# Word and element location lines
--- begin ---

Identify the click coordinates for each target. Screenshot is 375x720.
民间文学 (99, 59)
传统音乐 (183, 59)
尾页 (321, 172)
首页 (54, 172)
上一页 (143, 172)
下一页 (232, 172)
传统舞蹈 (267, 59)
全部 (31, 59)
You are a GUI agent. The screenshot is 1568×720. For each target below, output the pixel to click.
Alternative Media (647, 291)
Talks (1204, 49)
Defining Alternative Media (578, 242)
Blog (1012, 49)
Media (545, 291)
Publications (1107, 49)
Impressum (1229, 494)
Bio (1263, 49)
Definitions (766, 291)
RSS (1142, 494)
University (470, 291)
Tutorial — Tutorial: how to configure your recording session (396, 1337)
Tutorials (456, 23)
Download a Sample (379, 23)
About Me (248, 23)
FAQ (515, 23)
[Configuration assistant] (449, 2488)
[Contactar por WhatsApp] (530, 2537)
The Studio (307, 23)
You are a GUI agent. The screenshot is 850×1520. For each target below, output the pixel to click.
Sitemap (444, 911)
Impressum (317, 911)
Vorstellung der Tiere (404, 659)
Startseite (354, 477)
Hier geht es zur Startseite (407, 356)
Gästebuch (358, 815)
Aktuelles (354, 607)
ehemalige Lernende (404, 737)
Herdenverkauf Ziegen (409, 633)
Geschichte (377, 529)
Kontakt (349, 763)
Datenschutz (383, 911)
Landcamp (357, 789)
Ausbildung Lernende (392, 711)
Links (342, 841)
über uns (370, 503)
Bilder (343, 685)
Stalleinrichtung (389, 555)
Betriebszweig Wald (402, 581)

--- end ---

# Aim of the task
Starting with the line that contains "Landcamp (357, 789)" and going through the final line, copy each line again in full, shifting every coordinate value up by 139.

# Answer for this exercise
Landcamp (496, 928)
Ausbildung Lernende (531, 850)
Links (481, 980)
über uns (509, 642)
Bilder (482, 824)
Stalleinrichtung (528, 694)
Betriebszweig Wald (541, 720)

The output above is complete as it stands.